During the holiday season it can be more difficult to find unique games at thrift. The lack of selection probably has more to do with the cold weather and the passing of yard sale season rather than more customers buying used games to put under the Christmas tree. Maybe it is a little of both.
We hadn’t been to our Goodwill in two weeks, an eternity for us. Upon arriving we noticed the shelves were abnormally bare. Every couple of months our store goes through their entire inventory and purges anything that has been sitting around for a while. Much of it ends up in the dumpster and some sold off for pennies to recyclers and wholesalers. The game section only had a couple dozen titles and most were of the Trivial Pursuit or Scene It types. One did stick out to us – a never-played copy of Ravensburger‘s Sphinx!
What caught our eye was the molded three-dimensional board that sits inside the box bottom with walls sticking up and parts that create hidden moving passageways. Up to four players will travel through this level of the pyramid to try to get to the center and ultimately the treasure chamber.
This chamber is guarded by three mighty sphinxes. During setup, the six included plastic sphinx pawns are mixed and placed on the board in the designated spots (three outside the treasure chamber and the other three in temple chambers at the edge of the pyramid). Each sphinx has a different color on the bottom and you must remember and match the color in order to gain entrance to the chamber. Matching colored Sphinx cards and three dice are placed next to the board while all players select a playing piece and puts it on the starting space.

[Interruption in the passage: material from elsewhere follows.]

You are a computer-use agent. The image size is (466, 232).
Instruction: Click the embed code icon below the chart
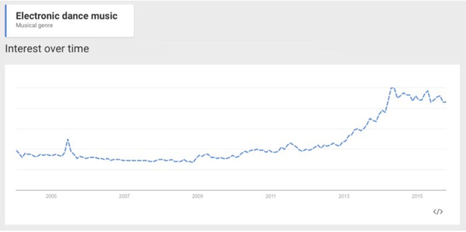(x=438, y=212)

On your turn you will roll all three dice and resolve them in any order, independently. Most results will be a number and you move your pawn forwards or backwards along the path inside the pyramid the number of spaces shown on each die. You may not add up the results of the dice – each die must be resolved on its own as if it was its own action. You may not change directions in the middle of a movement, but can change between dice.

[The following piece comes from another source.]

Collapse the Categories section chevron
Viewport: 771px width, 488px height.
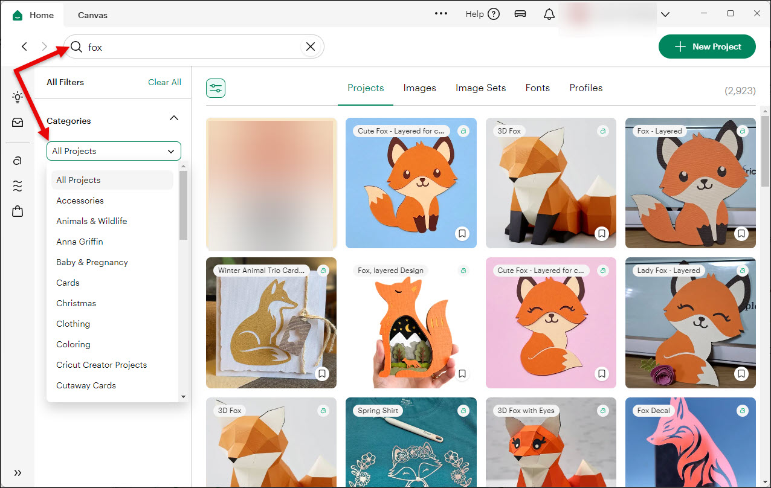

If you roll a result that has two snake symbols on it, you must take two of the Sphinx figures and swap their places without looking at them (one from the treasure chamber and one from a temple chamber). While moving, if your pawn finishes on one of the two squares next to a secret door, push your piece against the wall, causing it to rotate. Your pawn will rotate with the door 180 degrees to the other side. Any other pieces on those same adjacent squares will also rotate to a new position.

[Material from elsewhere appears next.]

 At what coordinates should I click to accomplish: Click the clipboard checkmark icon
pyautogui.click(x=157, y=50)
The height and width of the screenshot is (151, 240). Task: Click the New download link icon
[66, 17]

When you land on or pass over a specially-marked Sphinx square, you may take the corresponding colored Sphinx card from the pile next to the board. You may only own one of each color, so if you already have a copy, you must return the new one to the pile.
Some of the squares on the board have a mummy’s hand pointing the way. When you move onto or over one of these symbols, you may peek underneath any of the six Sphinx figures to discover its color without sharing it with other players. Each player may only look at a maximum of one Sphinx per turn, even if they crossed over multiple examples of the symbol.
Any time you move over another player, you may steal any one Sphinx card from their collection as long as you don’t already own that color. You can steal from multiple players on a single turn if you pass over more than one pawn, but never twice from the same player.
Ultimately you’re trying to discover the colors of the three Sphinxes currently guarding the treasure chamber and their order. When you believe that you know all of the colors and their correct order, make your way towards the treasure chamber. When your roll results in you moving onto or past the first Sphinx, place your pawn on the last square with the treasure and present three of your Sphinx cards to predict the Sphinxes’ colors. Check the bottom of all three without showing other players. If correct, reveal them all and claim victory. If even one color or position is incorrect, you lose all of your Sphinx cards and return to the starting square (OUCH!). The game continues as normal with the next player.
Sphinx is a creative memory game that has elements which remind us of the original Fireball Island. The box advertises the game for ages 8+, but in reality it could be enjoyed by children as young as 4 or 5 as long as an adult is present to explain the rules. While you can find copies on Amazon from 3rd party sellers, your best bet is to pick it up on eBay where prices are quite a bit less.
What is your favorite Egyptian-themed game?